Idiopathic intracranial hypertension (IIH) is a health condition that results from pressure exerted on the intracranial region of the brain. Though there is no tumor formation in or around the region, the symptoms are similar. The term ‘idiopathic’ means ‘existence without any underlying cause’. This is why the condition is diagnosed only in the absence of any alternative explanation for the manifestations or symptoms. Its incidence and development is determined by body weight and gender, and obesity commonly predisposes a person to this condition. There is no genetic cause for IIH yet established and it is observed in all ethnicities.
Its history dates back to 1893. Heinrich Quincke, a German physician, documented his studies as observations of ‘serous meningitis’. A compatriot, Max Nonne, coined the term ‘pseudotumor cerebri’ in 1904, for the same condition.

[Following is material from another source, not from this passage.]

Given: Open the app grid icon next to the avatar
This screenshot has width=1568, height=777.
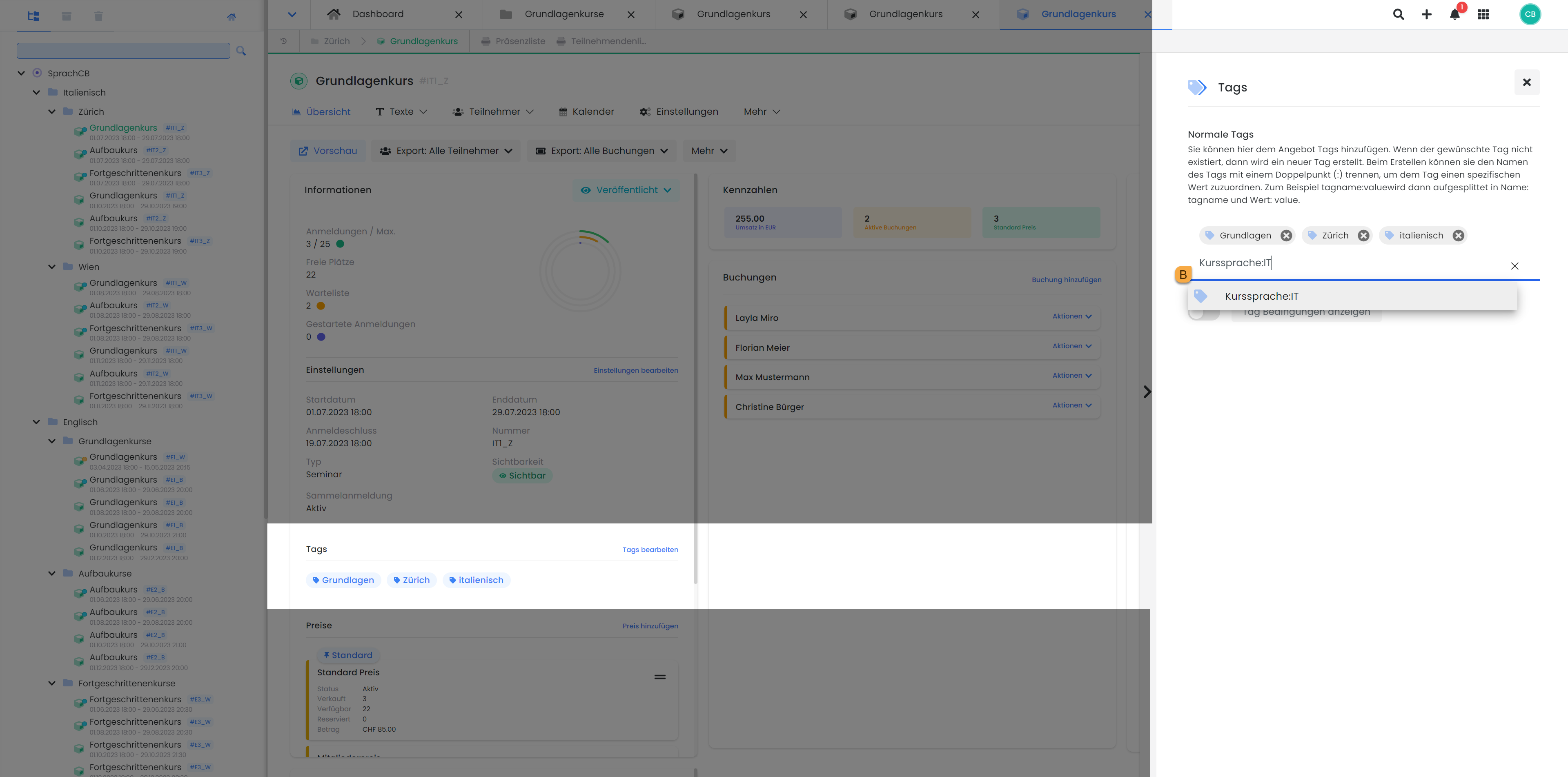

Diagnostic criteria for this condition was defined in 1937 by Walter Dandy, a Baltimore neurosurgeon.
The intracranial pressure could result from medication such as reaction to vitamin A derivatives, tetracycline antibiotics, and oral contraceptives. The secondary causes commonly observed are delayed treatment of sleep apnea, chronic kidney diseases, and systemic lupus erythematosus. The resultant pressure within the skull is determined by the CSF (Cerebrospinal fluid), brain tissue, and blood within the skull. Any imbalance in the volume or production of any of these three cranium components results in its development.
Signs and Symptoms
This medical condition manifests in the form of:
- Severe headache
- Pulsatile tinnitus or persistent ‘buzzing’ sound in the ears
- Double vision
- Swelling of optic disc
It is diagnosed via a brain scan and lumbar puncture. Physical examination of the patient’s nervous system and inspection of the eye with an ophthalmoscope and fundus camera helps to detect cranial nerve abnormalities and facial nerve palsy. Neuroimaging, computed tomography, magnetic resonance imaging, and MR venogram are also part of the diagnostic routine. In addition, tests on cerebrospinal fluid are conducted to detect abnormal cells, and protein and glucose levels.
The treatment options aim at preventing complete visual impairment. The medication and procedures involve focus on quick symptom control. The administration of acetazolamide (Diamox) helps reduce the symptoms by inhibiting the carbonic anhydrase enzyme and reducing CSF production. However, this could trigger the onset of hypokalemia or lowered blood potassium levels, which result in muscle weakness.
Furosemide, a diuretic is also sometimes considered as the treatment option. The headache is usually controlled with analgesics and paracetamol agents. Depending on the psychosomatic triggers, antidepressants and anticonvulsants are also administered. The treatment also includes two surgical procedures ― shunting and decompression of the optic nerve sheath.
Decompression of the optic nerve sheath and fenestration is an ophthalmological process. The surgeon makes an incision in the optic nerve connective tissue to trigger CSF diversion into the orbit. Shunt surgery is a neurosurgeon supervised procedure, where a conduit is created to direct the CSF into another body cavity. While initiating the lumboperitoneal shunt in the subarachnoid space, a pressure valve is included in the lumbar spine and peritoneal cavity circuit to prevent excessive drainage. In case of an obese patient, the doctor may suggest gastric bypass surgery.